• EXERCISE INSTRUCTIONS:
Update the lines running from the line with "Identify the location of Save." up to and including the line with "Image resolution: width=1456", replacing "location" with "position" and leaving everything else unchanged.

• THE DATA:
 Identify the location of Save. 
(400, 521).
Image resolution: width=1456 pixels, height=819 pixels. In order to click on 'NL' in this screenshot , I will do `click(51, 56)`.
---
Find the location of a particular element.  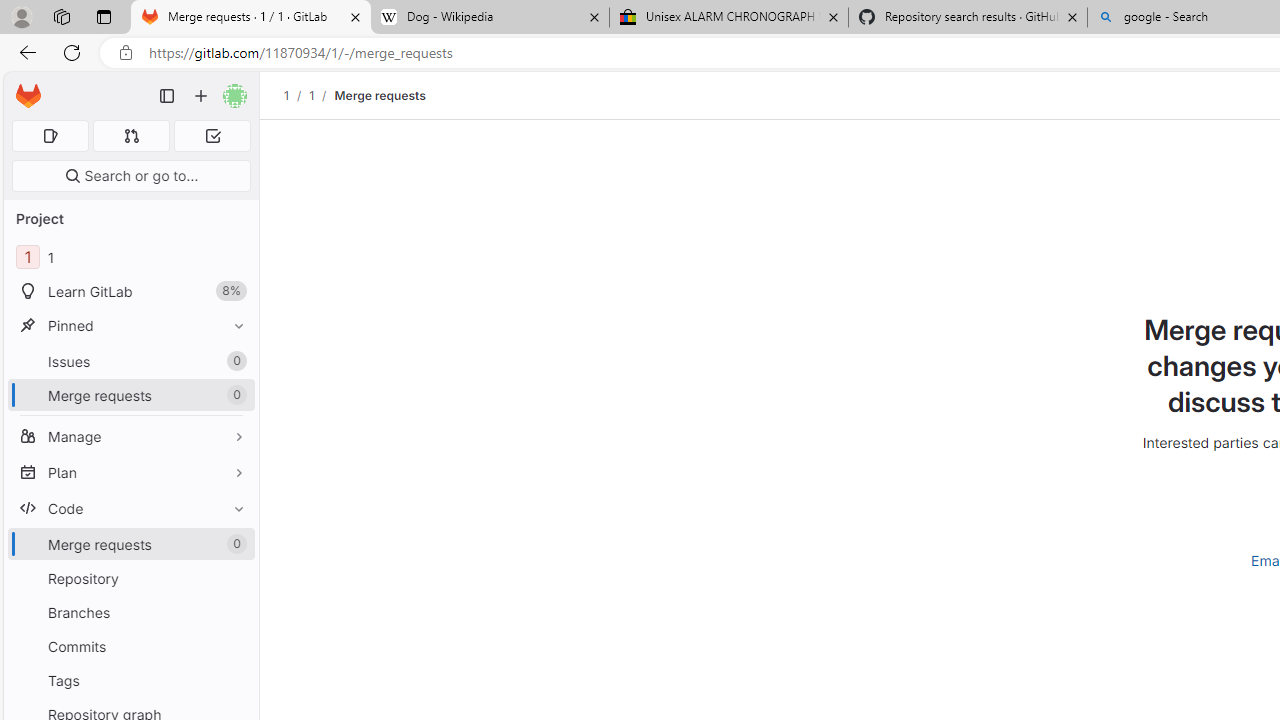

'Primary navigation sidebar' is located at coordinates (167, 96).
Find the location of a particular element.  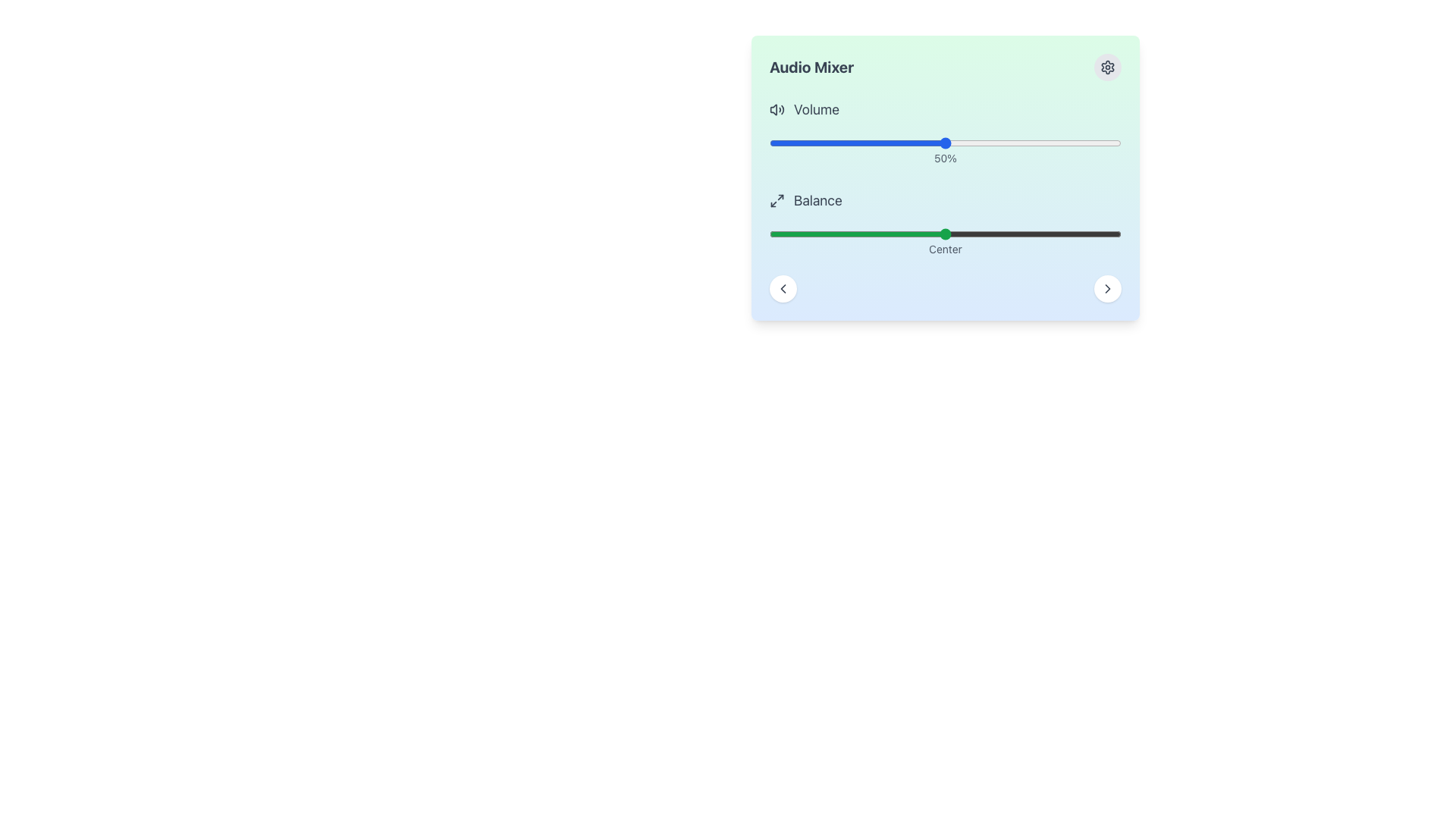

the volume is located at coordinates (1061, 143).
---
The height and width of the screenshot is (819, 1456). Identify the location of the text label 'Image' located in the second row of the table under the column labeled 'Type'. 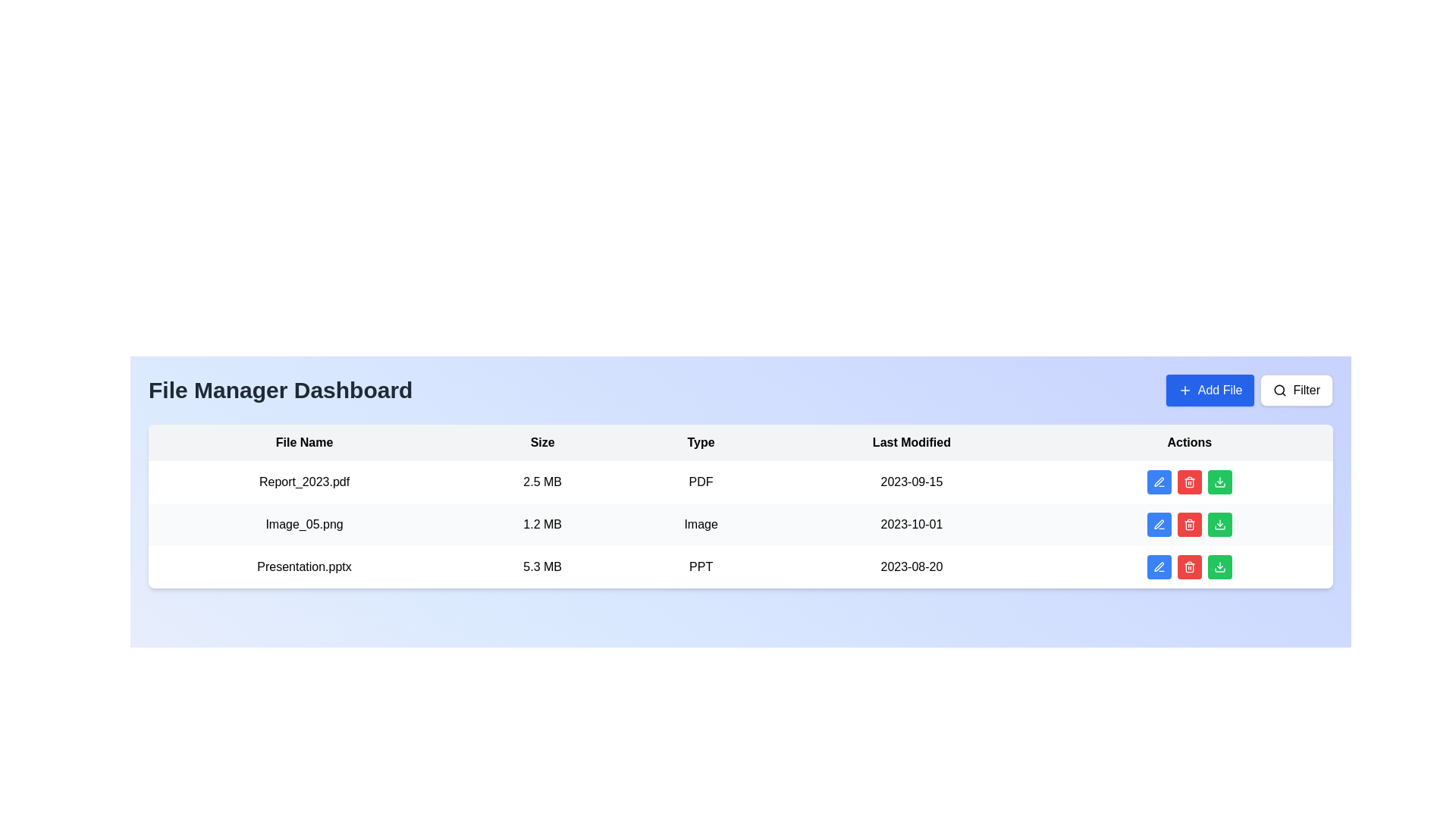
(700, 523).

• COMPLETED TASK:
 Identify the position of Save. 
(400, 521).
Image resolution: width=1456 pixels, height=819 pixels. In order to click on 'NL' in this screenshot , I will do `click(51, 56)`.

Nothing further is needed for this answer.